Saad has been known for his interfaith work, promotion of tolerance, and peaceful co-existence. He is featured as part of the Alliance of the Middle Way – a UK based not-for-profit organisation that rejects extremism and promotes return to tradition and its diversity. Other individuals from the Islamic scholarly community who are also featured are Timothy Winter and Abdallah Bin Bayyah.

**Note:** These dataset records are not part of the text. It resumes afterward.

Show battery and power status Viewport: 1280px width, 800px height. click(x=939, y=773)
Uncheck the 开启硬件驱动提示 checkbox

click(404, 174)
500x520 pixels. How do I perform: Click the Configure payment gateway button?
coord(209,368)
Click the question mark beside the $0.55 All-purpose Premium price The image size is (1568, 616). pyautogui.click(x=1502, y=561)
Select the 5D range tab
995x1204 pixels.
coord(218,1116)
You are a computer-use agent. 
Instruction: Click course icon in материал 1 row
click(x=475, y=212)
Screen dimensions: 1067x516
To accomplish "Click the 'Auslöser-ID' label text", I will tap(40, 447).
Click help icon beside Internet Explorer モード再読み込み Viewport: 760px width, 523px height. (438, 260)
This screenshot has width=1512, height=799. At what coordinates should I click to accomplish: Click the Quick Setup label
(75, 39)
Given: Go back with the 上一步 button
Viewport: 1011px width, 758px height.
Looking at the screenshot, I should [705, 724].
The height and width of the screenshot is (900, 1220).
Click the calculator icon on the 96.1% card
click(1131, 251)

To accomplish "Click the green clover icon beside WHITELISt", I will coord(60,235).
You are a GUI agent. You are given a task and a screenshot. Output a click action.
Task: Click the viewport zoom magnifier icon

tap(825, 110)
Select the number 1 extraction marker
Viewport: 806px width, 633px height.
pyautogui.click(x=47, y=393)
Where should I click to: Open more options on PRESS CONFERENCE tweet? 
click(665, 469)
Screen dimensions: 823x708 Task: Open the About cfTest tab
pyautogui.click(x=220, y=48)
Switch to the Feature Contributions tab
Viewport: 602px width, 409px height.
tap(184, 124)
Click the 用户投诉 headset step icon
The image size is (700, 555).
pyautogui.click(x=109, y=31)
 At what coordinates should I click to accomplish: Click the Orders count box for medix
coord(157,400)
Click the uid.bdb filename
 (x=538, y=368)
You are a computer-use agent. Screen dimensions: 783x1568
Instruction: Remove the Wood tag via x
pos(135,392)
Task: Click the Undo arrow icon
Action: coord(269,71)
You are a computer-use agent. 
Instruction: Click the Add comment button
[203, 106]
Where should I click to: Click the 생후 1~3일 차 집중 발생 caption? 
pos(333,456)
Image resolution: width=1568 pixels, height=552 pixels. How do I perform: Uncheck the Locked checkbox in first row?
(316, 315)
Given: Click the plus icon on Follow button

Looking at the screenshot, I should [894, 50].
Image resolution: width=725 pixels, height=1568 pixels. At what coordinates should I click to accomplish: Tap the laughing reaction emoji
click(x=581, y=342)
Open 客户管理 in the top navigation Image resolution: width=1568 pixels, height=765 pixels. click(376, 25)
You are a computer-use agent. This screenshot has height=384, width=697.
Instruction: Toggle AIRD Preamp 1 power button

In April 2012, Saad appeared on Doha Debates forum which is aired on the BBC World Service. The debate was entitled "This House believes Arab governments need to take urgent measures to protect religious minorities", where Saad argued for the motion, and expressed the need for stable democratic, pluralistic Arab governments. Saad also mentioned that extreme interpretations of Islam have resulted from a disregard for the authority in the main, qualified Islamic institutions e.g. Al-Azhar University.

==Publications==
Books authored
- Lamlamaat min nafahaat ahl Al-Iraadaat: a poetry anthology (2015).
- Contemplating the Quran: A Thematic thirty part Commentary on the Noble Quran (2017).
- Al-Badiah Nazm al-Awamil al-Mi'ah: A poetic summary of Al-Jurjani's 100 Grammatical agents (2017).
- Forty Parables of the Qur'an (2025)
- Surat Al-Hujurāt: From Particulars to Universals (forthcoming).
- Muwāsalāt min Suhi Ahlil Irādāt: A Poetry Anthology (forthcoming).
- Fifty Inspiring Biographies of Fifty Scholars Who Died Before Fifty Years of Age (forthcoming).
- A Hundred Scholars from Menoufiyyah (forthcoming).

Translations
- Habib Abu Bakr al-Mashhur, An-Nubdha As-Sughra (2016).